SOURCE RECORDS:
########
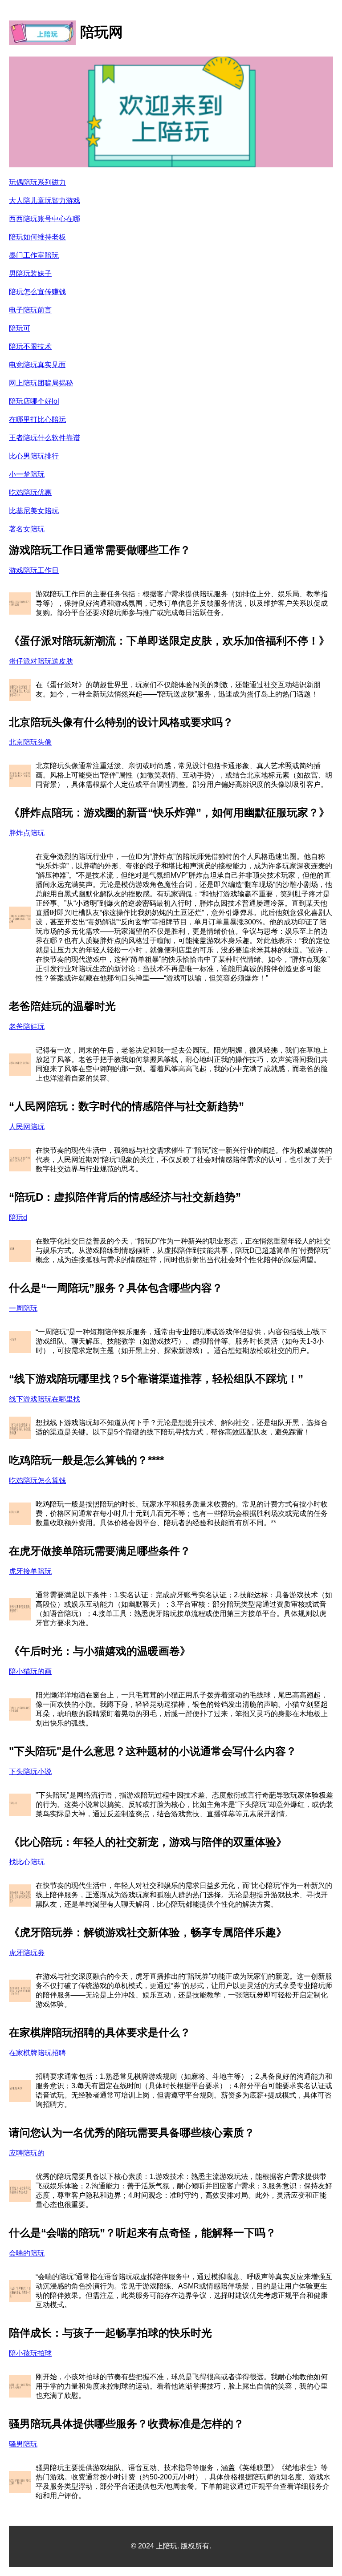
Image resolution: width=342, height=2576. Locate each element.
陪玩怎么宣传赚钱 (37, 292)
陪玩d (18, 1217)
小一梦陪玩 (27, 474)
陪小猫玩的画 (30, 1671)
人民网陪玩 (27, 1126)
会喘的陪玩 (27, 2253)
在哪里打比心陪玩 (37, 419)
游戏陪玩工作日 (34, 570)
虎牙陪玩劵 (27, 1952)
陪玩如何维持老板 (37, 237)
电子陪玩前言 (30, 310)
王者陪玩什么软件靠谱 (44, 437)
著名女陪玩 (27, 529)
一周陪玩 (23, 1308)
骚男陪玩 (23, 2444)
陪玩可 (19, 328)
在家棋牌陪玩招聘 (37, 2053)
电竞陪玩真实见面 (37, 365)
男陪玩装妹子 (30, 273)
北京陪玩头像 (30, 742)
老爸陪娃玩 (27, 1026)
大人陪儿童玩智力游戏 (44, 200)
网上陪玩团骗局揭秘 (41, 383)
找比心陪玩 (27, 1862)
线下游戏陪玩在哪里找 (44, 1399)
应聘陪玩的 (27, 2153)
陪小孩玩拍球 (30, 2353)
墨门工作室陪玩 (34, 255)
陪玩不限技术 (30, 346)
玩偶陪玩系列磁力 (37, 182)
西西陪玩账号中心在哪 (44, 219)
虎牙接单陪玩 (30, 1571)
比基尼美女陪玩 (34, 510)
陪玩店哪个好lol (34, 401)
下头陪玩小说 (30, 1771)
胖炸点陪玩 (27, 833)
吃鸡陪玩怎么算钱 (37, 1480)
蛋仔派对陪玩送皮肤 (41, 661)
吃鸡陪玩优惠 (30, 492)
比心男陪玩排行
########
WHAT THE EXERCISE ASKS: Could you reproduce exactly, and only, the lines from the start of the records through the line containing "网上陪玩团骗局揭秘 (41, 383)", leaving out the pictures?

RESULT BELOW:
Image resolution: width=342, height=2576. Locate each element.
陪玩怎么宣传赚钱 (37, 292)
陪玩d (18, 1217)
小一梦陪玩 (27, 474)
陪小猫玩的画 (30, 1671)
人民网陪玩 (27, 1126)
会喘的陪玩 (27, 2253)
在哪里打比心陪玩 (37, 419)
游戏陪玩工作日 (34, 570)
虎牙陪玩劵 (27, 1952)
陪玩如何维持老板 (37, 237)
电子陪玩前言 (30, 310)
王者陪玩什么软件靠谱 (44, 437)
著名女陪玩 (27, 529)
一周陪玩 (23, 1308)
骚男陪玩 (23, 2444)
陪玩可 (19, 328)
在家棋牌陪玩招聘 (37, 2053)
电竞陪玩真实见面 (37, 365)
男陪玩装妹子 (30, 273)
北京陪玩头像 (30, 742)
老爸陪娃玩 (27, 1026)
大人陪儿童玩智力游戏 (44, 200)
网上陪玩团骗局揭秘 (41, 383)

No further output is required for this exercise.